This is a Taylor series expansion of the cosine function cos(x).

Taylor's Theorem tells us that we can expand a function about a value `x=a` by writing it as an infinite series (infinite sum of terms). It says that

`f(x) = f(a) + (x-a)f'(a) + (x-a)^2/(2!) f''(a) + ... + (x-a)^(2n)/(2n!)f^(2n)(a) + R(x)`

where `f'(x)` is the derivative of `f(x)` and `f''(x)` is the second derivative of `f(x)` and so on. `R(x)` is also an infinite sum of terms.

A special case of the Taylor series is when we expand about `x=0`, This is called the Maclaurin series. Then

`f(x) = f(0) + xf'(0) + x^2/(2!)f''(0) + x^3/(3!)f'''(0) + x^4/(4!)f''''(0) + ... + x^(2n)/(2n!) f^(2n)(0)`

`+ R(x)`

For the cosine function `f(x) = cos(x)`

`f'(x) = -sin(x)` , `f''(x) = -cos(x)`, `f'''(x) = sin(x)`, `f''''(x) = cos(x)` (this forms a cycle)

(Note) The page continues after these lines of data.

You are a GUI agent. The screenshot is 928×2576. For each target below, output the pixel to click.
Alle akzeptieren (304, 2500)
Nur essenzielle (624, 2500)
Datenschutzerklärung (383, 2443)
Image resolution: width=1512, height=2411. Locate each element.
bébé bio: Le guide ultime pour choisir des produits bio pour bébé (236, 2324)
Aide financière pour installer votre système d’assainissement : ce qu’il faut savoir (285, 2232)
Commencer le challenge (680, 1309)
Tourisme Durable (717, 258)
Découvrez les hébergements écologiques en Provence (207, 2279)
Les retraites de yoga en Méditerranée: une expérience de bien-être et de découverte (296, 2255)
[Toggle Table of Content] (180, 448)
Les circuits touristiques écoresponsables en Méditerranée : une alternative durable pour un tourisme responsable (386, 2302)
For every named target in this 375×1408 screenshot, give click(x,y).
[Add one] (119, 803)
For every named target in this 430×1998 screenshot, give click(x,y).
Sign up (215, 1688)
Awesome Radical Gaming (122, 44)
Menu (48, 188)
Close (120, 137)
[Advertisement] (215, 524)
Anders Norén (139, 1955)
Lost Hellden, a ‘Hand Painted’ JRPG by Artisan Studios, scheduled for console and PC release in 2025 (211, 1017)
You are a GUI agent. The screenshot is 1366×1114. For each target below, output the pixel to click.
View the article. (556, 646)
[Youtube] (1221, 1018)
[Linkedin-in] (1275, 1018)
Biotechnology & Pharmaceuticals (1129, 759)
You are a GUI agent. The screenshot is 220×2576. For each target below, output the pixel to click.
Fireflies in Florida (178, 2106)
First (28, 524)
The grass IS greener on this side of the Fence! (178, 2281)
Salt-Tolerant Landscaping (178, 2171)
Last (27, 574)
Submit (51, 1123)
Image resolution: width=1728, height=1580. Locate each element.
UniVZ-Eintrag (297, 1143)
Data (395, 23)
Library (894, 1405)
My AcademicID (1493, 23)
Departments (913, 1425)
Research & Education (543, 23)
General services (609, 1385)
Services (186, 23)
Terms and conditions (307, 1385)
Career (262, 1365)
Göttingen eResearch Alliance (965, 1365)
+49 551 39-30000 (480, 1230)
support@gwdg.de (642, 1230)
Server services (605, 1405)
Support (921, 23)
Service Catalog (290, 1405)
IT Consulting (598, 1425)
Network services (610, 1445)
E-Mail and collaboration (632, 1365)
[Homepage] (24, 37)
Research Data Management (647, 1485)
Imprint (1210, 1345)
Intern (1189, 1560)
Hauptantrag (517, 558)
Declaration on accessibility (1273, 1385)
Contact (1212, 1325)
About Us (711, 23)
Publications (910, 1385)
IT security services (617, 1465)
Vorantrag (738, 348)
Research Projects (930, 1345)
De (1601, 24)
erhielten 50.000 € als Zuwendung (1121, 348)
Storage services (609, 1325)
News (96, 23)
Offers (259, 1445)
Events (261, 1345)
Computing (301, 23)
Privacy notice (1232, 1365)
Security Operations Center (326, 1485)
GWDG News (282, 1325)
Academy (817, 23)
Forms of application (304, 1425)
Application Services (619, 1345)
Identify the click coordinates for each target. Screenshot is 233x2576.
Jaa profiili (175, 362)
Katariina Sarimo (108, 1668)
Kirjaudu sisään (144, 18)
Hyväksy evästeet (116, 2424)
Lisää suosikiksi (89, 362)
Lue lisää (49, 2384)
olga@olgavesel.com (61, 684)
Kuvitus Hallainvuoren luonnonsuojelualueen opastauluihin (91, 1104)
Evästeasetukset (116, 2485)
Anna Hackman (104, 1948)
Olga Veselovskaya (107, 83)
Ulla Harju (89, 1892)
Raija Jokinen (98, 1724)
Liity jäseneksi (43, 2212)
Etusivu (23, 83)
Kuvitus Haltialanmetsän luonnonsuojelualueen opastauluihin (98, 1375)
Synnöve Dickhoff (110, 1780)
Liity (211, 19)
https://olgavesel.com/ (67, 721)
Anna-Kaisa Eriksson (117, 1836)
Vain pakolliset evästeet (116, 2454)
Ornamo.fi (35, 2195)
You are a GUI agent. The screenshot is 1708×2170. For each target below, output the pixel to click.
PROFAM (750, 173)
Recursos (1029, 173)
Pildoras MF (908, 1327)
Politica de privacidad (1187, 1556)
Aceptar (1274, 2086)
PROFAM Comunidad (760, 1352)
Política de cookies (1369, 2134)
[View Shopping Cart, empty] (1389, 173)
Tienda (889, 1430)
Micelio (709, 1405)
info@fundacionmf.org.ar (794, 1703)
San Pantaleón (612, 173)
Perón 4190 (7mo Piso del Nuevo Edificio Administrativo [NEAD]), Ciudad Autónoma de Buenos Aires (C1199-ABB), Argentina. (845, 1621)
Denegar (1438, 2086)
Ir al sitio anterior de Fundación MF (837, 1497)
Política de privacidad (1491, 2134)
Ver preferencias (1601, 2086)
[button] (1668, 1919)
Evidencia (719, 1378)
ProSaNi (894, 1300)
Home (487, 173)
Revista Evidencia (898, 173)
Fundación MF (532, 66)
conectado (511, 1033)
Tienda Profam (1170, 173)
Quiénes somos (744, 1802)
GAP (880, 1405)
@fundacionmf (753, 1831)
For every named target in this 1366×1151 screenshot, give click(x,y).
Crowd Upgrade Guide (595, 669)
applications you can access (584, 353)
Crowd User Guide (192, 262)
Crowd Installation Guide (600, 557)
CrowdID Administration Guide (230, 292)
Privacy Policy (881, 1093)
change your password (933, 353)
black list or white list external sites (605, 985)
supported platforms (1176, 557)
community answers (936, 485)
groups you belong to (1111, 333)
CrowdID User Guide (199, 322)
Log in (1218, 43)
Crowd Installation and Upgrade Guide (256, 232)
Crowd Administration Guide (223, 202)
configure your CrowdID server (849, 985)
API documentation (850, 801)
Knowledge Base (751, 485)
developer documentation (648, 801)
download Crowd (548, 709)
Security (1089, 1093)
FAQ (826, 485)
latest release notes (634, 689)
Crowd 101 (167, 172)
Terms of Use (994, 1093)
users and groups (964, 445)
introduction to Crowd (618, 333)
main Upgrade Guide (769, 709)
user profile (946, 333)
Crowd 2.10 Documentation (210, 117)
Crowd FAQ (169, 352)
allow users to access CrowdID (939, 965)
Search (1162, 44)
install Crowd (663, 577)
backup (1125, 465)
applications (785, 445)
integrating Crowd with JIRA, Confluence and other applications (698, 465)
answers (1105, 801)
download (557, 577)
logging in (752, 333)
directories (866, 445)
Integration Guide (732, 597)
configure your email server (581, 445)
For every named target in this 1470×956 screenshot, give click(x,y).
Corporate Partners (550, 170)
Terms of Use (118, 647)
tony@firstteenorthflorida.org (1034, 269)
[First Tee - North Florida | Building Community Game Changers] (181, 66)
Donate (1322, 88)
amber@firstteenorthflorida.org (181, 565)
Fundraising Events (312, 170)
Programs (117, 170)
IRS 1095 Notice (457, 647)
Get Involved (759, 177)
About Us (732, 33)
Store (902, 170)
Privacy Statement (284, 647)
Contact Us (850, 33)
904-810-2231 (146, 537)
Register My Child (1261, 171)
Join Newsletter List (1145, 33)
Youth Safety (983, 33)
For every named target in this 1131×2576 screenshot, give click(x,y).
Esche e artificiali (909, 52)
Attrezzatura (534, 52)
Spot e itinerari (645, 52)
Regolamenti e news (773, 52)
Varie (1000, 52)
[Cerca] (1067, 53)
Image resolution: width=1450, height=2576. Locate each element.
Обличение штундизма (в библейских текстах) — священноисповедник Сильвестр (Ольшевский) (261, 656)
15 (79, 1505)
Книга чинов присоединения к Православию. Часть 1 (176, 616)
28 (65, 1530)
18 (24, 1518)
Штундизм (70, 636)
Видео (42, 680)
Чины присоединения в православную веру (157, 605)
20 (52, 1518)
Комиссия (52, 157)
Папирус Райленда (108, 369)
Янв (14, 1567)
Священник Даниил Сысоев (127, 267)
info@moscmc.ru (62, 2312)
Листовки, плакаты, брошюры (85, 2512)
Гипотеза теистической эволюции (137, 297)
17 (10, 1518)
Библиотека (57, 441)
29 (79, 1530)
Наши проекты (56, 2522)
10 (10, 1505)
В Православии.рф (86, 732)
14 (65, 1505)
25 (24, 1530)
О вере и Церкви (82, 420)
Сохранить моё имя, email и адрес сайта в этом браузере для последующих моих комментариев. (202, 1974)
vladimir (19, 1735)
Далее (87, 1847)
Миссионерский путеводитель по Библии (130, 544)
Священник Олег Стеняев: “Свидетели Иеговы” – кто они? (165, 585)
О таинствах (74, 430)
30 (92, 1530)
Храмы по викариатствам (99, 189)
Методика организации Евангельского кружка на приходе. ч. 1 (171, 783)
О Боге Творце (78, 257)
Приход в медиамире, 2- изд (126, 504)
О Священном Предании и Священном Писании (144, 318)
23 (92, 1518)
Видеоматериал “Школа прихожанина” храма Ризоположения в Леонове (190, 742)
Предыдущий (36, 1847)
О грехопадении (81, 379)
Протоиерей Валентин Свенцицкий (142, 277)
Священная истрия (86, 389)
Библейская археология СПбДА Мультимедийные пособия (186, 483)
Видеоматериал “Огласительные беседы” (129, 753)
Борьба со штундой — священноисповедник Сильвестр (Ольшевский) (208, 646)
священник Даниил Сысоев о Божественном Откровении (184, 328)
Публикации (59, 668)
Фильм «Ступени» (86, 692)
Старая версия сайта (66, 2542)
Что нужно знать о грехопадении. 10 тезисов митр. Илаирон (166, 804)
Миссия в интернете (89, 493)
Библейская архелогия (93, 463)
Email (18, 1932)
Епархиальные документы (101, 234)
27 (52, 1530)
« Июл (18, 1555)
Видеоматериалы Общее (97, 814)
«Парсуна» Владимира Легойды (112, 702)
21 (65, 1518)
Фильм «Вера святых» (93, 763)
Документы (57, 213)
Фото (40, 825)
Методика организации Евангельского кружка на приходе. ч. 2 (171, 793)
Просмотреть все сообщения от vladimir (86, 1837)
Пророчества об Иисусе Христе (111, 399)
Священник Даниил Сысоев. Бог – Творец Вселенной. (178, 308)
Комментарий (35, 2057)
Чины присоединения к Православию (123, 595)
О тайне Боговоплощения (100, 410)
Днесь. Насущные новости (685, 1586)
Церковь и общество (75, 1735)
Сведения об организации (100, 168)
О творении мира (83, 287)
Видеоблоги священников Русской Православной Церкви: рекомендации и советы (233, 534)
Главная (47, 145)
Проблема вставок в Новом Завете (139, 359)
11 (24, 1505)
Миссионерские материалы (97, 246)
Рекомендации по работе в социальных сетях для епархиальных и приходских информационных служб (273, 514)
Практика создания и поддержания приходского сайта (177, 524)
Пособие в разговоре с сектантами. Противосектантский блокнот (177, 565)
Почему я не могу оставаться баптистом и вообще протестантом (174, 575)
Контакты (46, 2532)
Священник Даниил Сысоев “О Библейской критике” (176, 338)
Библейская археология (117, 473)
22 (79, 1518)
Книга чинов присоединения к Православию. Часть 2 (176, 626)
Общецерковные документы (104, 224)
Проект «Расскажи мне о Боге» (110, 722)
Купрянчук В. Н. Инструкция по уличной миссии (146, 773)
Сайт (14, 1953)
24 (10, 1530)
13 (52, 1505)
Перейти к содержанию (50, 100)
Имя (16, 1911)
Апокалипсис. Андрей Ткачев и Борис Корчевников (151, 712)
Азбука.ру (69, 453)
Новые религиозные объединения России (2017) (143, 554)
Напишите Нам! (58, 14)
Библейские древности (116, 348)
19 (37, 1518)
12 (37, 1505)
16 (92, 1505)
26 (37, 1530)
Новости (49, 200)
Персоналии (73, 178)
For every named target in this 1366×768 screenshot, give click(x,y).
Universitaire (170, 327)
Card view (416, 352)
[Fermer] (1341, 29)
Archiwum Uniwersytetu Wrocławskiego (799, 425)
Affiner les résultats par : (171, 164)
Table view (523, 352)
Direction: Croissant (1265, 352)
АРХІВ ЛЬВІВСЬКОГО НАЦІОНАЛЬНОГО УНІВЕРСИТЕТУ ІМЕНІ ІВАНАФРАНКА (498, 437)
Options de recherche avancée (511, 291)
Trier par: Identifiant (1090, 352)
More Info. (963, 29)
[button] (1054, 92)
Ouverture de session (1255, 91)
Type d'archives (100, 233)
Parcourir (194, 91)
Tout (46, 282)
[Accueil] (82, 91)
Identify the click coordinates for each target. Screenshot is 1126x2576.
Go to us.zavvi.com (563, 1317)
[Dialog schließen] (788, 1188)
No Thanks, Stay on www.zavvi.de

And `f(0) = 1`, `f'(0) = 0`, `f''(0) = -1`,` ` `f'''(0) = 0`, `f''''(0) = 1`

(pattern is 1,0,-1,0,1,0,-1,0,1 ...)

Now we have that

`f(x) = 1 + 0.x + (-1)x^2/(2!) + 0.x^3/(3!) + (1)x^4/(4!) + ... + x^(2n)/(n!)f^(2n)(0) + R(x)`

`= 1 - x^2/(2!) + x^4/(4!) + ... + x^(2n)/(n!)f^(2n)(0) + R(x)`

Now, `2n` is always even, and on the even terms of the series (involving even powers of x)`f^(2n)` is -1 if n is odd and 1 if n is even. So `f^(2n) = (-1)^n` . For odd terms of the series `f^(2n+1) = 0` so all terms in odd powers of x are zero.

Writing functions in this way is useful because we can approximate them by only the first few terms of the sum. This can give very good approximations and is used widely in practical maths.